Sweat glands do a wonderful job of keeping our bodies from overheating. While working outdoors on a hot summer day, I have noticed a layer of sweat all over my skin. This moisture is cool, and it feels like I'm wrapped in a thin, wet towel.

I sometimes pity my dog, because the only sweat glands he has are on his foot pads, and they don't do a great job of cooling him off. He has to pant for that.

If he has really overheated, then I will spray him all over with a water bottle. The cool water will accomplish the same thing that human sweat glands do, because it will evaporate just like sweat does, cooling him in the process.

kylee07drg
Post 3

@orangey03 – Speaking of not noticing what something is good for until it's gone, I learned the importance of skin adnexa when I lost part of my toenail last summer. We never really think about how our nails are protecting delicate areas until something happens to one of them.

I had dropped a heavy box on my toe, and a month later, I noticed that my big toenail was loose in the middle. It had a crack right across it, and when I tugged, it appeared ready to come off.

I went ahead and pulled it off. The skin underneath was bright pink and so tender. I was afraid to wear flip-flops or sandals for the rest of the summer, so I walked around with socks and sneakers on in 100 degree weather.

By fall, it had grown out enough to cover the nail bed. I sure missed it during those hot months!

orangey03
Post 2

@wavy58 – Eyelids do seem to be the most important eye adnexa. The function of the eyebrows is not as obvious, but we would notice if they were gone.

I do a lot of gardening in the summer, and I have noticed how much sweat accumulates on my forehead just above my brow.
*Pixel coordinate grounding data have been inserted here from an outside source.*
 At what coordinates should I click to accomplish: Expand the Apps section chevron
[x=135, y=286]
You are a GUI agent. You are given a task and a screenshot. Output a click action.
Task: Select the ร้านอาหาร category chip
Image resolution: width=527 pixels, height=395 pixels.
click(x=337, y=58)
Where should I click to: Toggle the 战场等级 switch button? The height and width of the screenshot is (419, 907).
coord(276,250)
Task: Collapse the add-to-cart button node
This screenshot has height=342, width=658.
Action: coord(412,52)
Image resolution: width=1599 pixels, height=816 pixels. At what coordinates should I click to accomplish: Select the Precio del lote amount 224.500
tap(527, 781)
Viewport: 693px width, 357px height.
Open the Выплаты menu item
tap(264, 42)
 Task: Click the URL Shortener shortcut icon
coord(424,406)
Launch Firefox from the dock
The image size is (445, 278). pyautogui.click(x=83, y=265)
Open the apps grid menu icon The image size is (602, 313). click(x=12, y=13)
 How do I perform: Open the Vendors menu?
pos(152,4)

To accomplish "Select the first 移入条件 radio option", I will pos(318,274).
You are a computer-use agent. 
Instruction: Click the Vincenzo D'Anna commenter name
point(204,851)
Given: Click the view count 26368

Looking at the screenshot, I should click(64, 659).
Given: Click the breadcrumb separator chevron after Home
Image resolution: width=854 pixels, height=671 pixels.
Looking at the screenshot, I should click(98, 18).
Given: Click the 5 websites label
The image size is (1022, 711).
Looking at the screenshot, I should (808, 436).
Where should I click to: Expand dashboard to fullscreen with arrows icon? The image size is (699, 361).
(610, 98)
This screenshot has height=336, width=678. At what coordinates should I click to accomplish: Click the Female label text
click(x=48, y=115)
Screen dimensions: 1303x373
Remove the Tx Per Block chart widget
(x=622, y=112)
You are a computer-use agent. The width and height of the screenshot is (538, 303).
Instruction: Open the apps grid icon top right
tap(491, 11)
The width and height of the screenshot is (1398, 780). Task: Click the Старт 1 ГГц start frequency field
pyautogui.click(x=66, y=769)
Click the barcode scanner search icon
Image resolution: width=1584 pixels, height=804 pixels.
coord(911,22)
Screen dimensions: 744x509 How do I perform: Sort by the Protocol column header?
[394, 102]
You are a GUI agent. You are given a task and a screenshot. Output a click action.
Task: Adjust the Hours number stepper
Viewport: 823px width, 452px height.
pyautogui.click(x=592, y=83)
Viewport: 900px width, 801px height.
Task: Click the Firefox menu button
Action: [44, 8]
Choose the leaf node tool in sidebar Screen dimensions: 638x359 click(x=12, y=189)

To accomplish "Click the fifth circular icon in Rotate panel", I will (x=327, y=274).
If my eyebrows were gone, this sweat would fall right down into my eyes and burn them.

Because the brows catch the sweat, I have the chance to wipe it off with a cloth. Sometimes, when I sweat profusely, a drop or two will make its way past the brow, and it really stings when it gets in my eye. This makes me appreciate my eyebrows very much.

wavy58
Post 1

Oh, I can't imagine losing my eyelids! The dryness would be unbearable! I don't see how anyone could live without them.

Once, I went to the eye doctor and had to hold my eyes open without blinking while he examined them. This was hard to do. In just a few seconds, they became dry, and I could barely resist the urge to blink.

I often use lubricating drops to keep my eyes moisturized during allergy season. I'm sure that my eyelids play a huge part in protecting them from irritants like pollen, and without them, I just might go blind from all the irritation.